Although an important leap towards the financial protection of older people, a recent study by the Economic and Social Research Foundation (ESRF) revealed that older people’s source of income was still highly dependent on relatives despite being able to access a pension for the last two years.

One of the key findings from the report was that older men and women still lack basic financial management skills. This skills gap negates the very essence of the universal pension, which is to ensure the income security of older people in Zanzibar.

To address this gap, HelpAge with funding from Irish Aid, has set up a project that provides older people with essential skills in financial management. The aim of the training was to help older people understand the benefits of planning and budgeting, so they have more control over their finances.



The training involved bringing the older people together and allowing them to discuss and share experiences on budgeting at home.

I personally found the sessions very enriching and had the opportunity to lead the discussions around gender and budgeting.


Inclusion of older women in financial decision-making

In Zanibar, married women often lose autonomy over their finances. Many women have to consult their husband before spending their earned or acquired money. What came out clearly from this session is that single older women, either through death (widowed), separation or divorce, have greater autonomy and independence to decide what to do with their money.

“I know my rights and no one tells me how to spend my money. Even if it is my child or relative who has sent me money. I will decide on how to spend it,” said Fatma Said (70).

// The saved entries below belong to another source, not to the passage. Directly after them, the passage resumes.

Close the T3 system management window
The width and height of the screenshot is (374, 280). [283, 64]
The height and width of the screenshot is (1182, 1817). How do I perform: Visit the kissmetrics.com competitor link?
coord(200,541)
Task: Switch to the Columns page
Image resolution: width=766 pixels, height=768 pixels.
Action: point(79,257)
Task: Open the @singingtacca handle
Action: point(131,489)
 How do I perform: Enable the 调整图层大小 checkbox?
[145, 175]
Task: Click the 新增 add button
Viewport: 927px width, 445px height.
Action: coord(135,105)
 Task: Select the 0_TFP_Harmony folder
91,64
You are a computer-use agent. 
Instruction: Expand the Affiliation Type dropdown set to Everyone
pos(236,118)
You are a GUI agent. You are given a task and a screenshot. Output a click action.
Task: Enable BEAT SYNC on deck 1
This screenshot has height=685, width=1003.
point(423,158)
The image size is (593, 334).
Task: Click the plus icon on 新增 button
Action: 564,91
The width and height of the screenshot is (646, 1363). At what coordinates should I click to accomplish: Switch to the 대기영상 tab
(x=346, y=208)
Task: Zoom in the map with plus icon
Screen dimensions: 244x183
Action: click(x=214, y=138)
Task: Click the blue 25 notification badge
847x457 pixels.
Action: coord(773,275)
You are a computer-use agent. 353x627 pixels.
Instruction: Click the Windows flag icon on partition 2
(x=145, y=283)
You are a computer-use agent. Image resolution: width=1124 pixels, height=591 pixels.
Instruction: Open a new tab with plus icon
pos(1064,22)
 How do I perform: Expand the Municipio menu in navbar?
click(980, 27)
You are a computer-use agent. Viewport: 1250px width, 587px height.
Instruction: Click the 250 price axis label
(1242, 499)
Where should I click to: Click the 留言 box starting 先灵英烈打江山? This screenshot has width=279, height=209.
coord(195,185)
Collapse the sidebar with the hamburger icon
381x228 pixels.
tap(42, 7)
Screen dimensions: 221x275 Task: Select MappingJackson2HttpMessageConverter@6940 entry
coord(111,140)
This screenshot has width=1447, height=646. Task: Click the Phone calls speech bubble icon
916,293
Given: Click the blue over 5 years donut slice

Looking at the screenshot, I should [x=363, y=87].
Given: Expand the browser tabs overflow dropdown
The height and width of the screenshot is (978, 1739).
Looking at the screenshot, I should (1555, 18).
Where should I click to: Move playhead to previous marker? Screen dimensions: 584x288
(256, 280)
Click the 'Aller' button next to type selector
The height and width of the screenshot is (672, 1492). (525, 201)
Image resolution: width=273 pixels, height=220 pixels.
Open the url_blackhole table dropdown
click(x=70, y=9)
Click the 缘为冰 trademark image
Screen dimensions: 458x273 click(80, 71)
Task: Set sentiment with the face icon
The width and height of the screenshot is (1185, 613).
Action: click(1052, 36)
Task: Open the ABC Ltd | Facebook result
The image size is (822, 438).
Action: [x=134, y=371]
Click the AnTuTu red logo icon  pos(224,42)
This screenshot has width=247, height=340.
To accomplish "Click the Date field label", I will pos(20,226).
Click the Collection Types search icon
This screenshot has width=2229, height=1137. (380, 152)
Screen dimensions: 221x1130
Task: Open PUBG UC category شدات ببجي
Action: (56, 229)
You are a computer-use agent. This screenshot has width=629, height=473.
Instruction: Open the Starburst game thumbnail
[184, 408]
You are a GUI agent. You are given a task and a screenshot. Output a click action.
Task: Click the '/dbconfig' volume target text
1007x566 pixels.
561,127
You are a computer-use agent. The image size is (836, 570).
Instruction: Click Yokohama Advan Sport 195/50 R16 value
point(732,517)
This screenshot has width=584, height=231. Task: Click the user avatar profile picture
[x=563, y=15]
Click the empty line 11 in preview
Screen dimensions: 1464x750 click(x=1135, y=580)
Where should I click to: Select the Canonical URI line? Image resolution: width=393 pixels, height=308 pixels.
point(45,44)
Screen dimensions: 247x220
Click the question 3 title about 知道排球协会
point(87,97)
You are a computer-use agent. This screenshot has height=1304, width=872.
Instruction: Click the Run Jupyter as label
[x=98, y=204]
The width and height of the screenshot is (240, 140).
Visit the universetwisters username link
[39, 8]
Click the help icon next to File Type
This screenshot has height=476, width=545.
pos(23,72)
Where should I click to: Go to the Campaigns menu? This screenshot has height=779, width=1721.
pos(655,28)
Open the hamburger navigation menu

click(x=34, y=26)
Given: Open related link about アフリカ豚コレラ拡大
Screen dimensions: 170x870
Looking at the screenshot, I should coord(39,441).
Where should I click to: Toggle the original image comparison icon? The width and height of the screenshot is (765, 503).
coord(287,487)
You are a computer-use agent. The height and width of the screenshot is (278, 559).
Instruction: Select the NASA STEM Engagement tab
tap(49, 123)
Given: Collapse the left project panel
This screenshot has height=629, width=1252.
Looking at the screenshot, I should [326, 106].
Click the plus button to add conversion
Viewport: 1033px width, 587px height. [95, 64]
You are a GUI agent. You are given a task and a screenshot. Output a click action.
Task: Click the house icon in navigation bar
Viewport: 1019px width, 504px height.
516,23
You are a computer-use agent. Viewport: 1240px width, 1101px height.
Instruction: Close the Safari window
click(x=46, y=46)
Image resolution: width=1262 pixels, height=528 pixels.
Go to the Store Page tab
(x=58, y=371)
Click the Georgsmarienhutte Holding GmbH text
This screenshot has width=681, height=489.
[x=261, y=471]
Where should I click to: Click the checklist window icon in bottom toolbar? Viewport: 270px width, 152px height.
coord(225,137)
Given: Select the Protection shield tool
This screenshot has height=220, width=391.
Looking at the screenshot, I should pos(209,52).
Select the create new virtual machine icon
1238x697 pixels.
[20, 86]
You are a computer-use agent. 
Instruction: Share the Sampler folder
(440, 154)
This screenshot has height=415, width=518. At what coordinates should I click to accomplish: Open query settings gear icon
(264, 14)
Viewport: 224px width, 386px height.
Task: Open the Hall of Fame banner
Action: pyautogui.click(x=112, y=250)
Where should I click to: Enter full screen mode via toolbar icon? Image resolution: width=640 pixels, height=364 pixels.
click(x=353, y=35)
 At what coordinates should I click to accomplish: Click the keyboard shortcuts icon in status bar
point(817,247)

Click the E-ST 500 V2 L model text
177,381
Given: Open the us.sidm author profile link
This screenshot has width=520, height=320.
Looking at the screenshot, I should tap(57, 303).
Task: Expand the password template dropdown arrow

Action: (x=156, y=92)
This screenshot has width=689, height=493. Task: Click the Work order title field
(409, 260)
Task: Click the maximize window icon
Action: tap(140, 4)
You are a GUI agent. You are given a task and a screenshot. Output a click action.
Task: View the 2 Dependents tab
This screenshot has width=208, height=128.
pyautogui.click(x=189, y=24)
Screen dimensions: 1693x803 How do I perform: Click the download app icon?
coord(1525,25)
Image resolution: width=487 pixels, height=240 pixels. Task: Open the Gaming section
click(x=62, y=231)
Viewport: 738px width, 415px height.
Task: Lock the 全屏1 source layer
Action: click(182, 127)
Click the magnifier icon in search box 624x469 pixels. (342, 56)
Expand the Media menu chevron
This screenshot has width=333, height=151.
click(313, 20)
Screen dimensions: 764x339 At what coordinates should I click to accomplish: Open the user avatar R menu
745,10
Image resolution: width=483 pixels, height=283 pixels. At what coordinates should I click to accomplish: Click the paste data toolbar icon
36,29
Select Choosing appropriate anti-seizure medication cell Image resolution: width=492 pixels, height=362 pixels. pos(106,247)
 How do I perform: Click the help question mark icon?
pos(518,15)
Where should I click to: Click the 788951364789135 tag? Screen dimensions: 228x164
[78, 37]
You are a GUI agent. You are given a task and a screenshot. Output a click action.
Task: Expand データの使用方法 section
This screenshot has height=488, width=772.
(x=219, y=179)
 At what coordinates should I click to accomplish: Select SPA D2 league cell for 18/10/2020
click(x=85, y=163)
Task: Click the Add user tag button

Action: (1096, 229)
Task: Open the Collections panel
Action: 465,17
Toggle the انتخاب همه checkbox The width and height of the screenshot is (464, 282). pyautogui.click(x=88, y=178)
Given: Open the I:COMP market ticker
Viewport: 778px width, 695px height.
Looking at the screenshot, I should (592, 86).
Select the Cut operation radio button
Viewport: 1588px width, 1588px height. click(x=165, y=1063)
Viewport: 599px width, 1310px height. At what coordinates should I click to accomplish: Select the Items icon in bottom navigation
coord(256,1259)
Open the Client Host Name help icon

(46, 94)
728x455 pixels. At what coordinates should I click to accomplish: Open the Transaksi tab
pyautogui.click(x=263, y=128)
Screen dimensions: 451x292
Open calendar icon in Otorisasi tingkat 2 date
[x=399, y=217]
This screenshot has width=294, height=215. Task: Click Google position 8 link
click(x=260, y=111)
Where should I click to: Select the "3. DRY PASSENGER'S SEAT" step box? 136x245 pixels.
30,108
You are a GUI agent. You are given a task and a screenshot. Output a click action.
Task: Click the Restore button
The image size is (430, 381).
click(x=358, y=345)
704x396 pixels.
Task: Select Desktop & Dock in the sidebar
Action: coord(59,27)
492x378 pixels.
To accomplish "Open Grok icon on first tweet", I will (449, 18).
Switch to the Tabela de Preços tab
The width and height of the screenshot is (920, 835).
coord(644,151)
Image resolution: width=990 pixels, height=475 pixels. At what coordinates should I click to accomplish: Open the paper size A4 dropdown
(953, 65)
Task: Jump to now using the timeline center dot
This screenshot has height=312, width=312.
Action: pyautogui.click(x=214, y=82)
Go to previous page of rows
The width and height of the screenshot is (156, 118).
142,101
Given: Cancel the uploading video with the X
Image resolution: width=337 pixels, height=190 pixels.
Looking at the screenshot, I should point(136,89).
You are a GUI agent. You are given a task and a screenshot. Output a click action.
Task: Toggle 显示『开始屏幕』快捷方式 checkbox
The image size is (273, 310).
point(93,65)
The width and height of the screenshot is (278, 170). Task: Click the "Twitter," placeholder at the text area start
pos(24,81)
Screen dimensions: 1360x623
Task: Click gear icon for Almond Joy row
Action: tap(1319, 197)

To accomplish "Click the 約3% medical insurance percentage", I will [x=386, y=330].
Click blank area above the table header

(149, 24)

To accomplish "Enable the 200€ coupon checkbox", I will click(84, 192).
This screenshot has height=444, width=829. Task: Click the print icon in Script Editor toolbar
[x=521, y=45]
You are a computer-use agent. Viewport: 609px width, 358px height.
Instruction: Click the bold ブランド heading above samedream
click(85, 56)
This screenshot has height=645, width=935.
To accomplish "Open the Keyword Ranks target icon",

We wanted to ensure that women as well as men, were able to take control of their pensions and decided to focus sections of the training session on the inclusion of older women in financial decision-making at a family level. It was interesting to hear participants share their opinions and experiences of how women and men make decisions on finances at home.

Although distinct gender inequalities came through these discussions, I saw a greater understanding of equality and rights among older women than previous discussions I had been involved in. From this group it appeared that even among men, there is appreciation of the need to include wives in decision-making about household expenditures. Although it was clear there was still a long way to go to ensure that women are involved in financial decision making, it was great to see some progress in action.

According to government records, on average, older people care and manage a household of 5-6 people through their pension. It is therefore extremely important to not just provide them with a pension, but to also provide training on how to manage their finances so they can make the most of the money and maintain their financial control.